§ SET TASKS:
A. In the planar antenna passage, what input and output impedance can the quadrature phase shifter circuit 100 have?
B. Resume the planar antenna passage after its final sentence, continuing in the same style.

§ SELECTED PASSAGE:
Due to the design configuration, the input and output impedance to quadrature phase shifter circuit 100 can be both fifty ohms. This impedance matching ensures optimal power transfer between planar antenna 14 and the radio frequency transceiver. The impedance value is a function of the physical dimensions and configuration of the system and is designed to be substantially at this value for the entire operating frequency range of antenna system 10.
FIGS. 7 through 10 illustrate various attributes of the electromagnetic field for antenna system 10. Due to the quadrature nature of the system, planar antenna 14 has a transmit far electromagnetic field which is substantially omni-directional in nature as shown in FIG. 7. The receive capability of the planar antenna 14 is horizontally omni-directional in directions substantially perpendicular to its flat surface. FIGS. 8a and 8 b show the planar antenna and a basic remote dipole antenna (160,162) typically located in a portable radio frequency device. While remote dipole antenna (160,162) is substantially in the x-y plane as shown in FIGS. 8a and 8 b, planar antenna 14 receives the transmit signals from the remote dipole antenna (160,162) to planar antenna 14 equally well regardless of its rotational orientation. Two examples of such orientation are shown in FIG. 8a and FIG. 8b in 160 and 162 respectively. This is true since the sum of the induced voltages in planar antenna 14 as collected from its four dipole segments (22,24,26,28) and combined by quadrature phase shifter circuit 100 is essentially the same regardless of the rotational orientation of remote dipole antenna (160,162). FIG. 9 illustrates a top view of the same system with an angle theta 164 defined. When remote dipole antenna 160 is perpendicular to the flat surface of planar antenna 166, theta 164 is zero degrees (in front) or plus or minus one hundred eighty degrees (in back).
FIG. 10 illustrates a representative receive power plot of planar antenna 14 as angle theta 164 is varied. Horizontal axis 168 shows theta 164 and vertical axis 170 shows the magnitude of the received power. When theta 164 is plus or minus ninety degrees from the positive y axis, the composite received power by antenna system 10 is at a minimum. This occurs since in this case remote dipole antenna 160 is located to the side of the thin edge of planar antenna 14. At almost all other angles in front or back of planar antenna 14 the power is essentially constant. Combining this attribute with the independence of signal strength regardless of the rotational orientation, the invention has substantial advantages. When a user is holding a device containing the remote dipole antenna 160, the user can be in numerous locations in front or back of planar antenna 14 in the x-y plane and regardless of the device rotational orientation, the received signal at planar antenna 14 from remote dipole antenna 160 is essentially the same.

§ DATA EXCERPT:
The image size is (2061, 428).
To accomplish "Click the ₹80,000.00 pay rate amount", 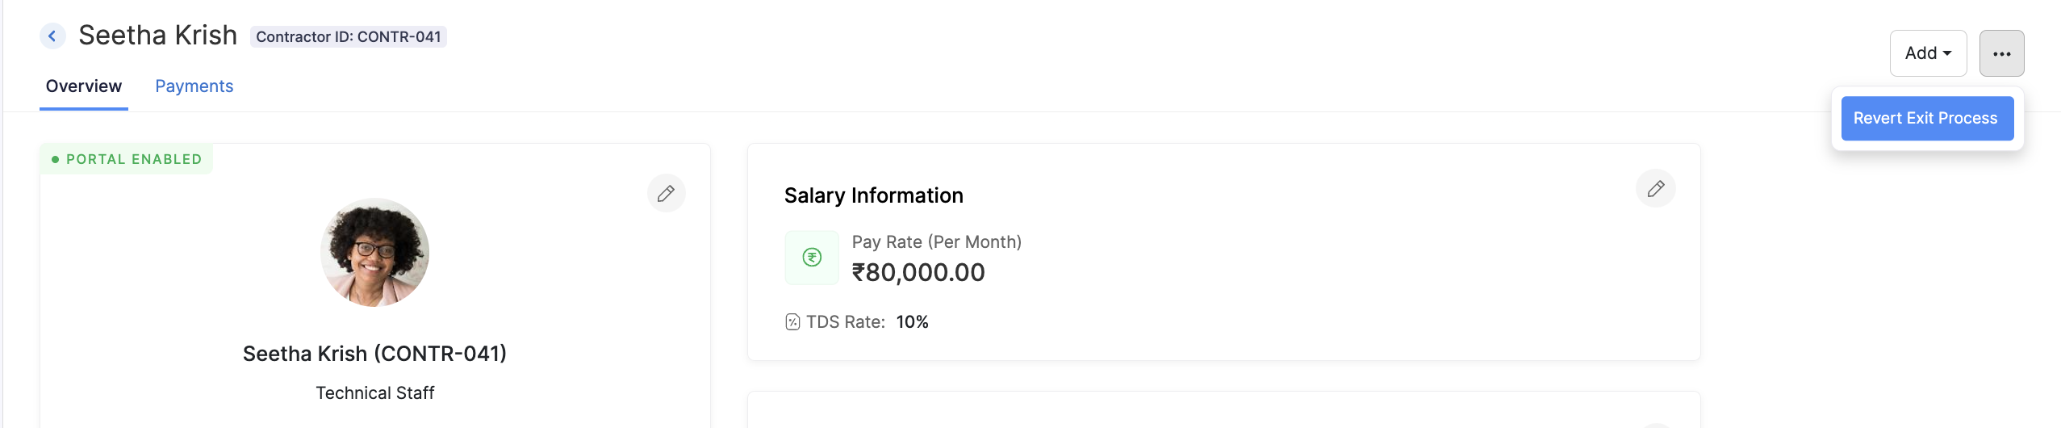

§ RESPONSES IN ORDER:
A. Both fifty ohms.

B.
Another embodiment of the invention may be constructed using any material upon which conductive strips are deposited and wherein multiple layers of said material with conductive inter-layer connections are laid upon each other. For example such a device or portions of such a device might be constructed upon layers of plastic or similar flexible film upon which conductive strips may be deposited or printed.
The invention provides an omni-directional, planar folded dipole antenna 14 and related quadrature phase shifter 16 implemented on PCBs having differing properties that are perpendicularly engaged. The planar antenna segment is implemented on a single-sided inexpensive PCB whereas quadrature phase shifter 16 and system electronics are implemented on more expensive multi-layer PCBs. The invention reduces cost and improves system reliability because coaxial or other connectors of varying material and installation quality are not required between planar antenna 14 and quadrature phase shifter 16. Planar antenna 14 transmits radio frequency signals in an omni-directional pattern and is capable of receiving signals from remote dipole antennas positioned in arbitrary physical orientations. Quadrature phase shifter 16 provides both phase shifting functions and also converts an unbalanced radio frequency transceiver output signal into a balanced input signal to planar antenna 14. The invention is preferably configured for use in low power, short range radio systems such as consumer electronics, gaming, computer and local area networking but can also be used for other applications where severe cost constraints require a highly integrated, effective and consistently reproducible antenna system design.
The invention provides a simple and effective two piece circularly polarized antenna system 10 consisting of an planar antenna 14 portion mounted in a vertical orientation and a quadrature phase shifter 16 which are implemented using printed circuit boards of differing properties and costs. The antenna system 10 produces a substantially omni-directional field using a reliably and consistently manufacturable design. Despite the simplicity of the design, a remote dipole antenna 160, connected to a radio transceiver sending and receiving radio frequency signals to the antenna system 10, may be configured in an arbitrary physical orientation. This greatly increases the utility because the end user does not have to be concerned about how the device is oriented or where the device is located to get optimal and reliable signal transmissions. The invention substantially provides antenna system efficiencies for extremely cost constrained radio frequency applications.
Although the invention has been described in terms of certain preferred embodiments, it will become apparent to those of ordinary skill in the art that modifications and improvements can be made to the ordinary scope of the invention concepts herein without departing from the scope of the invention. The embodiments shown herein are merely illustrative of the inventive concepts and should not be interpreted as limiting the scope of the invention.